* [THE DATA]:
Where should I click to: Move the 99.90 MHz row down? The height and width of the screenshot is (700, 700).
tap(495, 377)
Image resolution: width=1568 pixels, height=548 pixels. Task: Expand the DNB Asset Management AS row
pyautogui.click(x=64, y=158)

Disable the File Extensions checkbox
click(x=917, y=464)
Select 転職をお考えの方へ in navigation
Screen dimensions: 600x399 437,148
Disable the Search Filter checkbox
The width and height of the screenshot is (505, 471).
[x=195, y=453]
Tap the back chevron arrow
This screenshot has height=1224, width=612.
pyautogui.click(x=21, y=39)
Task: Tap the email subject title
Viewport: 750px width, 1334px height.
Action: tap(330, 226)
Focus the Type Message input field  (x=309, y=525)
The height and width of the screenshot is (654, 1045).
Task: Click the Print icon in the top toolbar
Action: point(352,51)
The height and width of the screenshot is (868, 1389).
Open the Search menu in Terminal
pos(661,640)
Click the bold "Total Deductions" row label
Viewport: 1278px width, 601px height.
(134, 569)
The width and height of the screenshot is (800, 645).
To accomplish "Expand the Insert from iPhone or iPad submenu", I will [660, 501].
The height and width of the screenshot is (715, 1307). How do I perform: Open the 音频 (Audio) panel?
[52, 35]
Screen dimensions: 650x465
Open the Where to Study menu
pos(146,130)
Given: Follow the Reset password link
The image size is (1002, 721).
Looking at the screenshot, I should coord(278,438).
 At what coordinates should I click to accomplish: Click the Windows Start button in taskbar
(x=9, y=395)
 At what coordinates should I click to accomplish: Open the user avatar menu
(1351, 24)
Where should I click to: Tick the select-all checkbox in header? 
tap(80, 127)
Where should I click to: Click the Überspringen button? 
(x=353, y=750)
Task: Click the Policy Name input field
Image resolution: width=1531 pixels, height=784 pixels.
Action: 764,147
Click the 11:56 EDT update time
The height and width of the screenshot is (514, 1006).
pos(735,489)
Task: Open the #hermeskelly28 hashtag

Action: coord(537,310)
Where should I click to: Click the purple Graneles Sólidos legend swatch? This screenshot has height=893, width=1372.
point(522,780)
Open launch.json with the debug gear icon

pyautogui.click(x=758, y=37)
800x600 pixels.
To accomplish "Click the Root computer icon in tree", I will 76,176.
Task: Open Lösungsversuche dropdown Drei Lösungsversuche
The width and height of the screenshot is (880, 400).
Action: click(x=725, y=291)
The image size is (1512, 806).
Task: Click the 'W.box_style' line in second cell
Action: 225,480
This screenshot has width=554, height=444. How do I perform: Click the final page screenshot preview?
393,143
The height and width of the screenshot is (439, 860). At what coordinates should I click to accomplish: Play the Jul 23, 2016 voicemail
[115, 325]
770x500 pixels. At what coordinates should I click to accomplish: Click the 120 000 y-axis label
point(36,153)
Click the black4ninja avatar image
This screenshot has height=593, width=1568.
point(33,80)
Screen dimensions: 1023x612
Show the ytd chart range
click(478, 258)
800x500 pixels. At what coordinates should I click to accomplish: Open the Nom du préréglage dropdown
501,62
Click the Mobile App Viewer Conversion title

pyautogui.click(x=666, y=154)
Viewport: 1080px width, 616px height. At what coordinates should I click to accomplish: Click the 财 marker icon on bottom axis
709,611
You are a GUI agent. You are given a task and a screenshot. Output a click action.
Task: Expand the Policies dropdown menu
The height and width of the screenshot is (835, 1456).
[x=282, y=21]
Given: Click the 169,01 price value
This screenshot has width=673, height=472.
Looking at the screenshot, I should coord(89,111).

* [WHAT YOU NEED TO DO]: Quote the data in full, keeping each word unchanged.

* [WRITTEN ANSWER]:
Where should I click to: Move the 99.90 MHz row down? The height and width of the screenshot is (700, 700).
tap(495, 377)
Image resolution: width=1568 pixels, height=548 pixels. Task: Expand the DNB Asset Management AS row
pyautogui.click(x=64, y=158)

Disable the File Extensions checkbox
click(x=917, y=464)
Select 転職をお考えの方へ in navigation
Screen dimensions: 600x399 437,148
Disable the Search Filter checkbox
The width and height of the screenshot is (505, 471).
[x=195, y=453]
Tap the back chevron arrow
This screenshot has height=1224, width=612.
pyautogui.click(x=21, y=39)
Task: Tap the email subject title
Viewport: 750px width, 1334px height.
Action: tap(330, 226)
Focus the Type Message input field  (x=309, y=525)
The height and width of the screenshot is (654, 1045).
Task: Click the Print icon in the top toolbar
Action: point(352,51)
The height and width of the screenshot is (868, 1389).
Open the Search menu in Terminal
pos(661,640)
Click the bold "Total Deductions" row label
Viewport: 1278px width, 601px height.
(134, 569)
The width and height of the screenshot is (800, 645).
To accomplish "Expand the Insert from iPhone or iPad submenu", I will [660, 501].
The height and width of the screenshot is (715, 1307). How do I perform: Open the 音频 (Audio) panel?
[52, 35]
Screen dimensions: 650x465
Open the Where to Study menu
pos(146,130)
Given: Follow the Reset password link
The image size is (1002, 721).
Looking at the screenshot, I should coord(278,438).
 At what coordinates should I click to accomplish: Click the Windows Start button in taskbar
(x=9, y=395)
 At what coordinates should I click to accomplish: Open the user avatar menu
(1351, 24)
Where should I click to: Tick the select-all checkbox in header? 
tap(80, 127)
Where should I click to: Click the Überspringen button? 
(x=353, y=750)
Task: Click the Policy Name input field
Image resolution: width=1531 pixels, height=784 pixels.
Action: 764,147
Click the 11:56 EDT update time
The height and width of the screenshot is (514, 1006).
pos(735,489)
Task: Open the #hermeskelly28 hashtag

Action: coord(537,310)
Where should I click to: Click the purple Graneles Sólidos legend swatch? This screenshot has height=893, width=1372.
point(522,780)
Open launch.json with the debug gear icon

pyautogui.click(x=758, y=37)
800x600 pixels.
To accomplish "Click the Root computer icon in tree", I will 76,176.
Task: Open Lösungsversuche dropdown Drei Lösungsversuche
The width and height of the screenshot is (880, 400).
Action: click(x=725, y=291)
The image size is (1512, 806).
Task: Click the 'W.box_style' line in second cell
Action: 225,480
This screenshot has width=554, height=444. How do I perform: Click the final page screenshot preview?
393,143
The height and width of the screenshot is (439, 860). At what coordinates should I click to accomplish: Play the Jul 23, 2016 voicemail
[115, 325]
770x500 pixels. At what coordinates should I click to accomplish: Click the 120 000 y-axis label
point(36,153)
Click the black4ninja avatar image
This screenshot has height=593, width=1568.
point(33,80)
Screen dimensions: 1023x612
Show the ytd chart range
click(478, 258)
800x500 pixels. At what coordinates should I click to accomplish: Open the Nom du préréglage dropdown
501,62
Click the Mobile App Viewer Conversion title

pyautogui.click(x=666, y=154)
Viewport: 1080px width, 616px height. At what coordinates should I click to accomplish: Click the 财 marker icon on bottom axis
709,611
You are a GUI agent. You are given a task and a screenshot. Output a click action.
Task: Expand the Policies dropdown menu
The height and width of the screenshot is (835, 1456).
[x=282, y=21]
Given: Click the 169,01 price value
This screenshot has width=673, height=472.
Looking at the screenshot, I should coord(89,111).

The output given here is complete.